* What the task asks
Transcribe word for word each line from the one containing "Where should I" to the final line of the data, both included. Skip the pictures.

* Collected data entries
►

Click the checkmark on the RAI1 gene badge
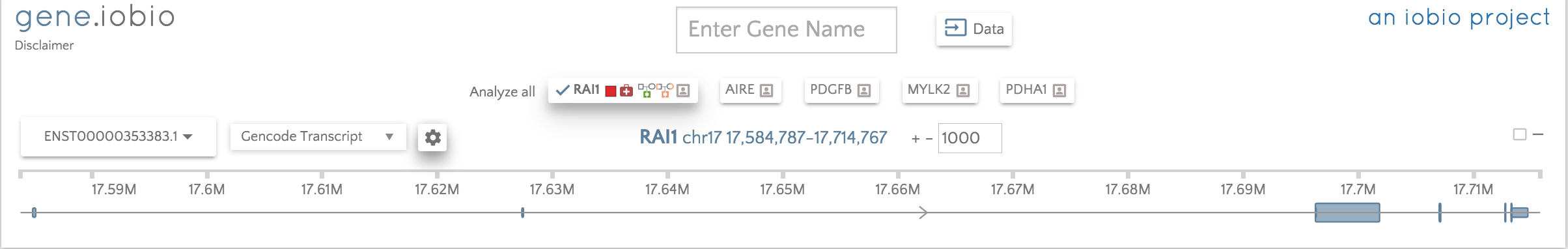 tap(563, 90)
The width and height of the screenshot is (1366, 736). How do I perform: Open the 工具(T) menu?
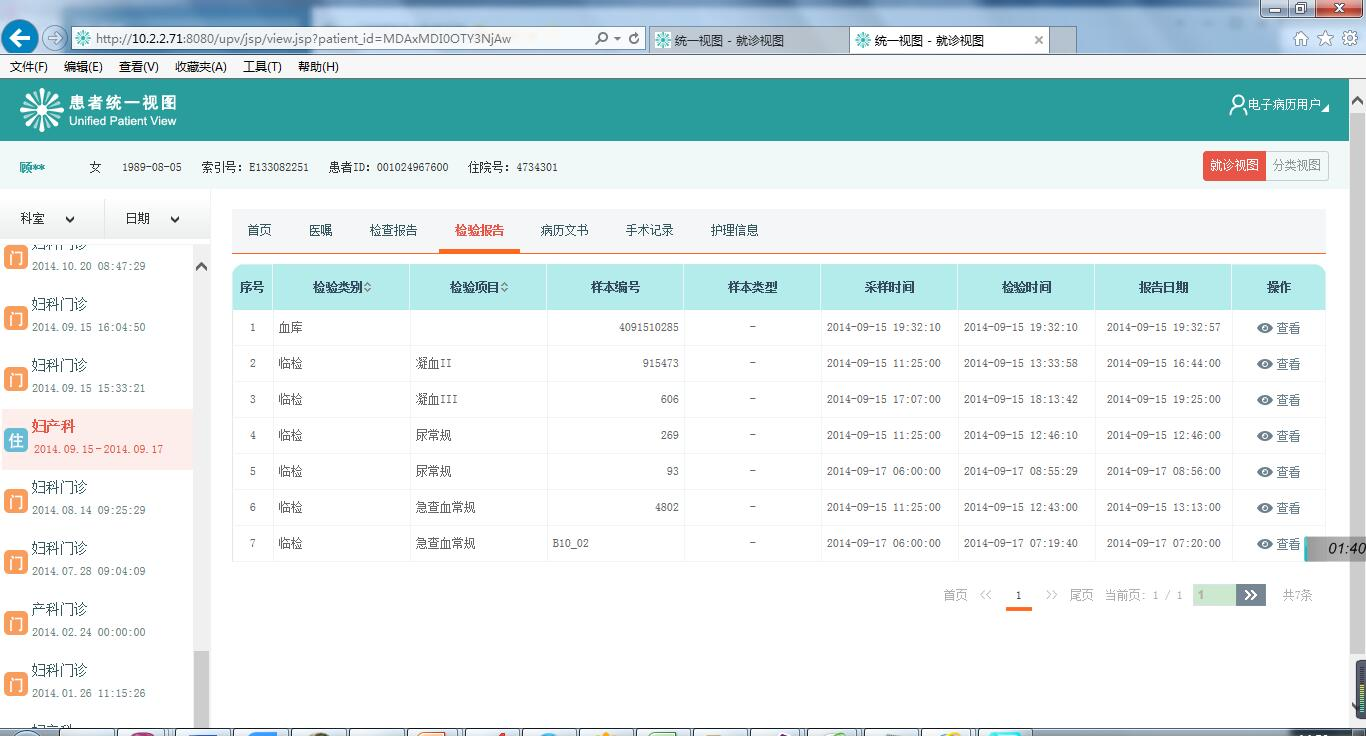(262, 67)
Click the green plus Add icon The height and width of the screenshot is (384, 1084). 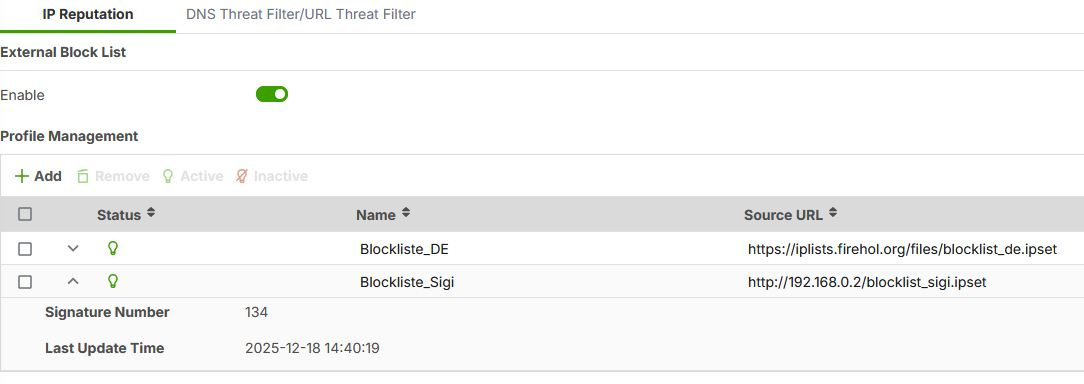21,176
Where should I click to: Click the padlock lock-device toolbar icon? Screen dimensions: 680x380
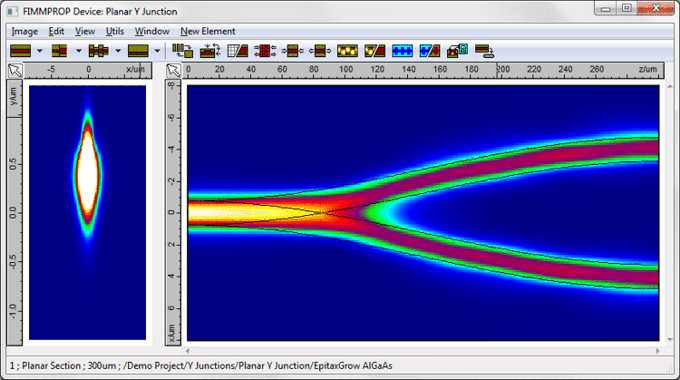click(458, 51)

◄

* Response to this exercise
Where should I click to: Click the padlock lock-device toolbar icon? Screen dimensions: 680x380
click(458, 51)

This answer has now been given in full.